## WORK TASK
An exact transcription is needed of the lines below from the one with "Lengua Castellana y Literatura (93, 2137)" through the one with "No hay DT (50, 2517)", with no other lines and no pictures.

## DATA RECORDS
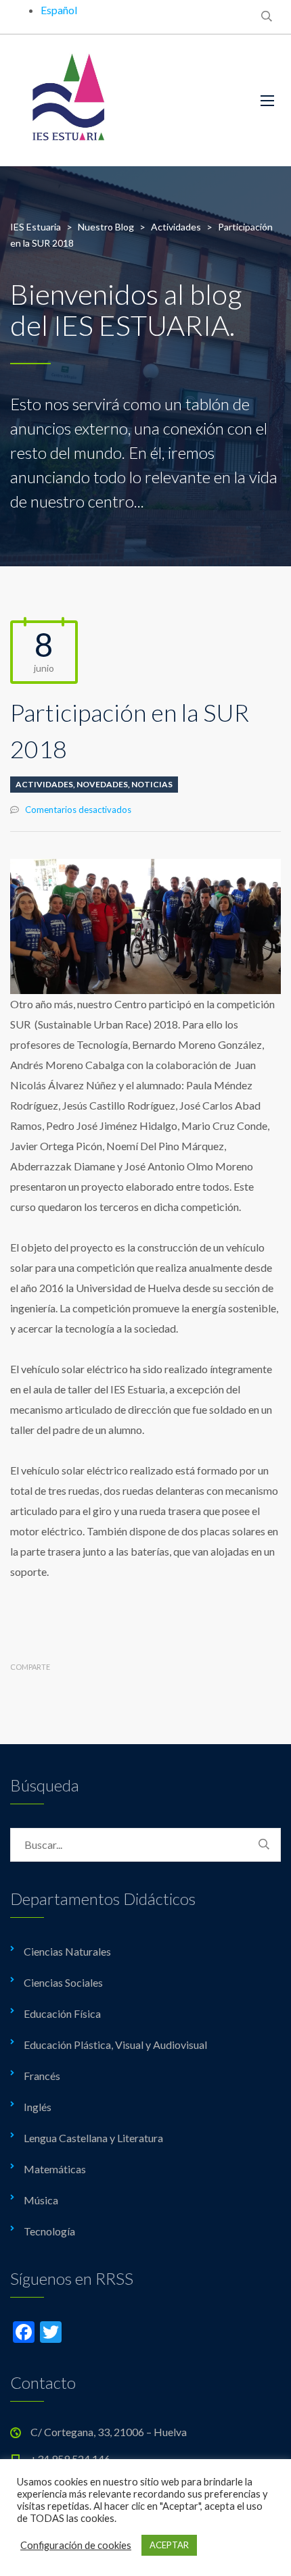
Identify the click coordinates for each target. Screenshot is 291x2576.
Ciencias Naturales (67, 1951)
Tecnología (49, 2231)
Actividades (44, 784)
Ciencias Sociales (63, 1982)
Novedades (102, 784)
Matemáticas (55, 2168)
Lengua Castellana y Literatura (93, 2137)
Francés (42, 2075)
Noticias (152, 784)
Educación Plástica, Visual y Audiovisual (115, 2044)
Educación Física (62, 2013)
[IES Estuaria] (125, 100)
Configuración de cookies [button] (75, 2545)
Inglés (37, 2106)
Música (41, 2200)
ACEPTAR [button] (169, 2545)
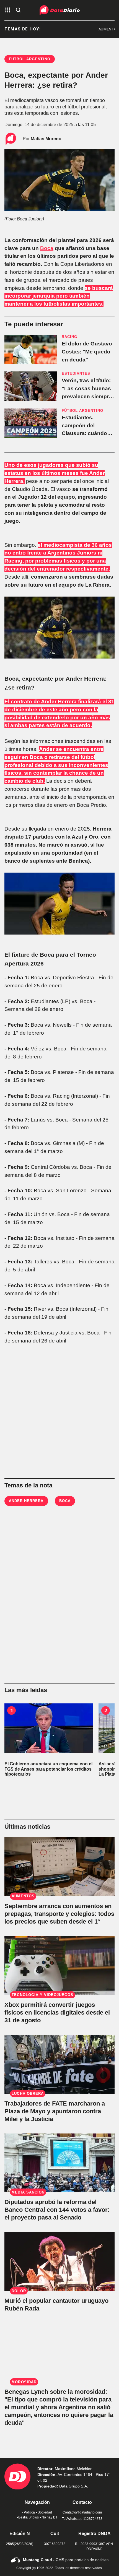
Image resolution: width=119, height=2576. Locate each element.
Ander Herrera (26, 1501)
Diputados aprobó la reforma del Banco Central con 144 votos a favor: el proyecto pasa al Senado (57, 2209)
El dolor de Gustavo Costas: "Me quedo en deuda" (87, 352)
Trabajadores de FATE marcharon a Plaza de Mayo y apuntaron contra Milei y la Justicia (54, 2111)
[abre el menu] (7, 10)
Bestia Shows (28, 2517)
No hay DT (50, 2517)
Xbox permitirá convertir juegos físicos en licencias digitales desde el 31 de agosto (57, 2012)
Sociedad (45, 2512)
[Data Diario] (60, 10)
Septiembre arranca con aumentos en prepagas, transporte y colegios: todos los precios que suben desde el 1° (59, 1914)
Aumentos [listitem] (97, 29)
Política (29, 2512)
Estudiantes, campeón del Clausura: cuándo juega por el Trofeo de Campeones (85, 433)
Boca (46, 248)
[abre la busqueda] (18, 10)
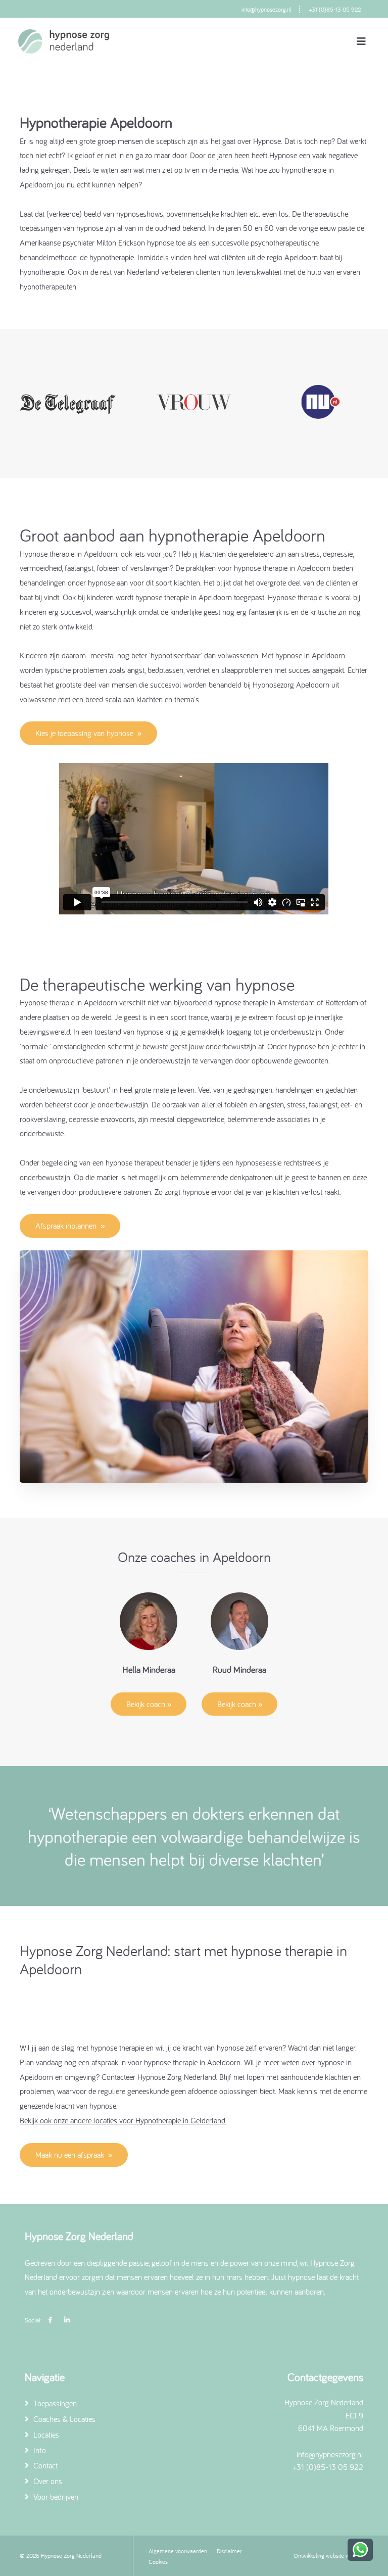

## TASK SOLUTION
Lengua Castellana y Literatura (93, 2137)
Francés (42, 2075)
Noticias (152, 784)
Educación Plástica, Visual y Audiovisual (115, 2044)
Educación Física (62, 2013)
[IES Estuaria] (125, 100)
Configuración de cookies [button] (75, 2545)
Inglés (37, 2106)
Música (41, 2200)
ACEPTAR [button] (169, 2545)
Image resolution: width=119, height=2576. Locate each element.
Ander Herrera (26, 1501)
Diputados aprobó la reforma del Banco Central con 144 votos a favor: el proyecto pasa al Senado (57, 2209)
El dolor de Gustavo Costas: "Me quedo en deuda" (87, 352)
Trabajadores de FATE marcharon a Plaza de Mayo y apuntaron contra Milei y la Justicia (54, 2111)
[abre el menu] (7, 10)
Bestia Shows (28, 2517)
No hay DT (50, 2517)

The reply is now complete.